◆ TRY IT ◆
Pictures do not belong in the copy. Write out exactly the lines from the one containing "Task: Click the" through the end of the data.

═══ RECORD SET

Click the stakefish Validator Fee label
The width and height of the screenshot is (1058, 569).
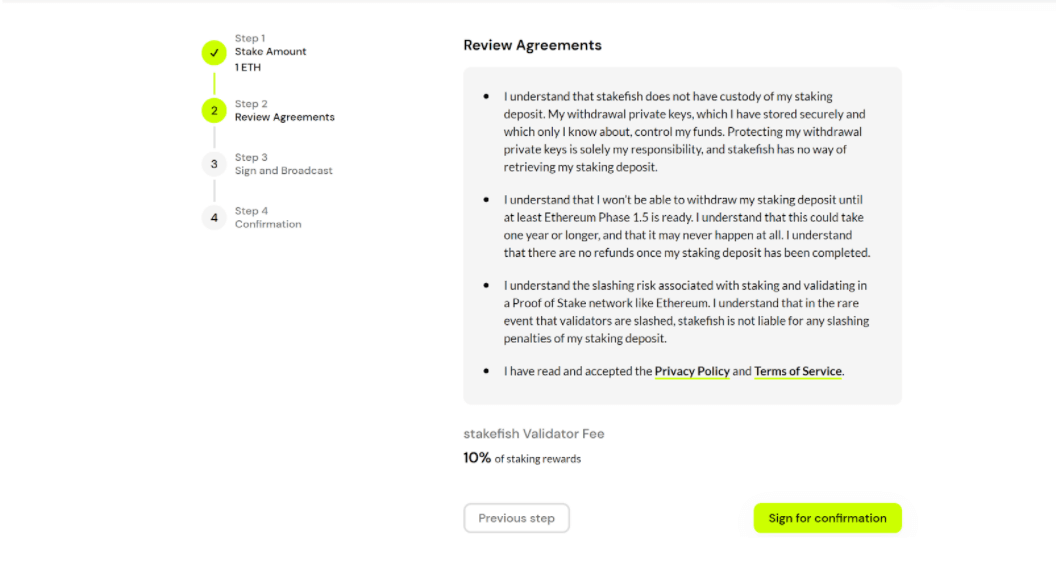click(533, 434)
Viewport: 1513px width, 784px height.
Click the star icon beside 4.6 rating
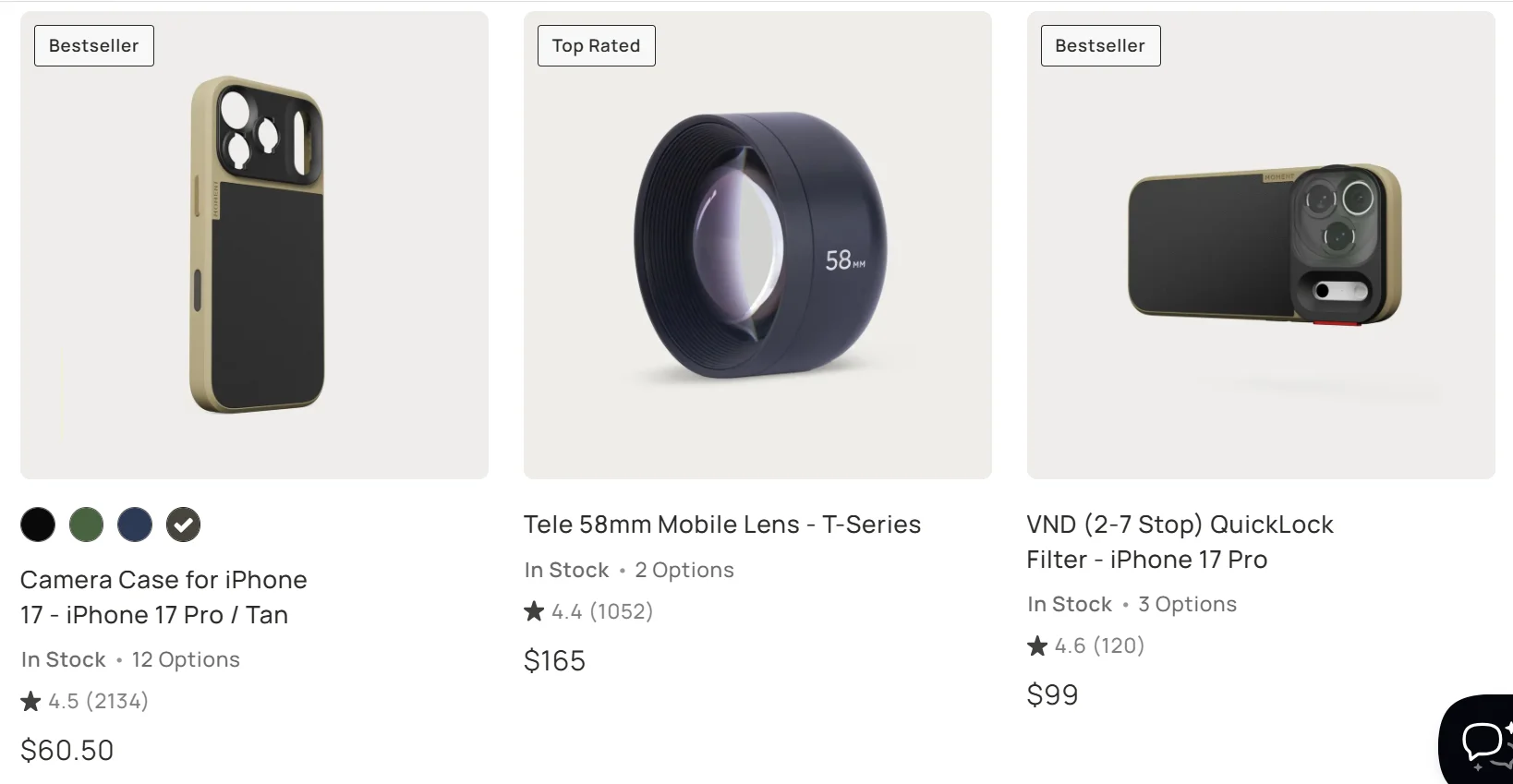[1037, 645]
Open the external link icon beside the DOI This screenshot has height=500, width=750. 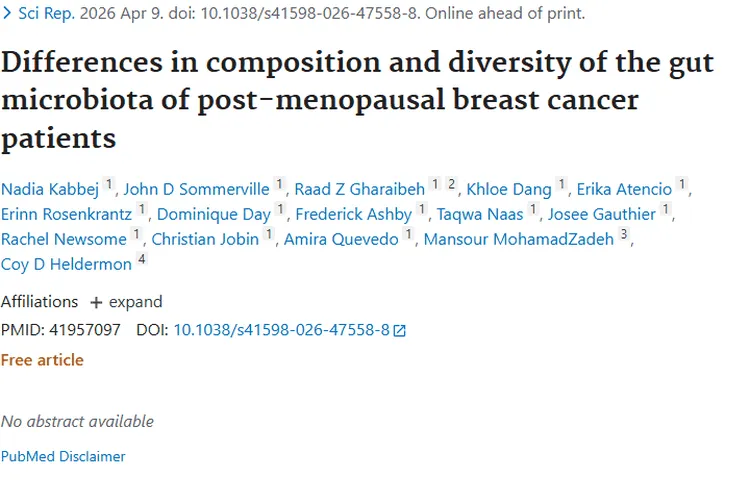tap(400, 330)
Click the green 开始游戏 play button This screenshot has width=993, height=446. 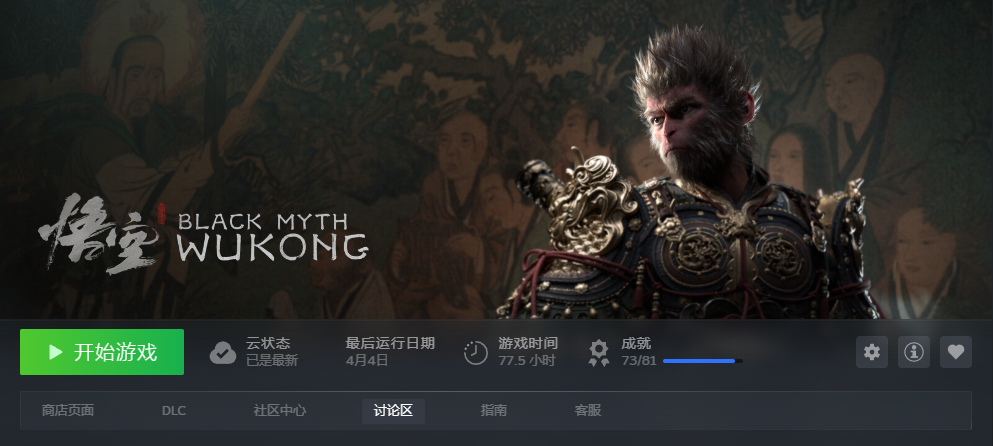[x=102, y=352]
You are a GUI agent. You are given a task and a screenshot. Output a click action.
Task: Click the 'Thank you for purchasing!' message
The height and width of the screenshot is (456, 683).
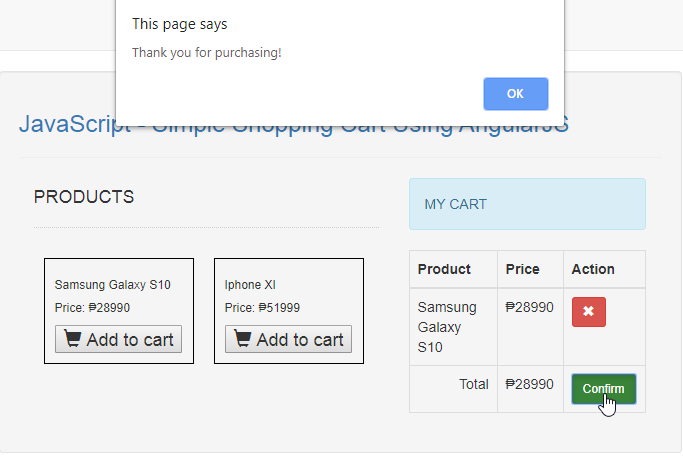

══════

◆ RESULT BELOW ◆
Task: Click the 'Thank you for purchasing!' message
The height and width of the screenshot is (456, 683).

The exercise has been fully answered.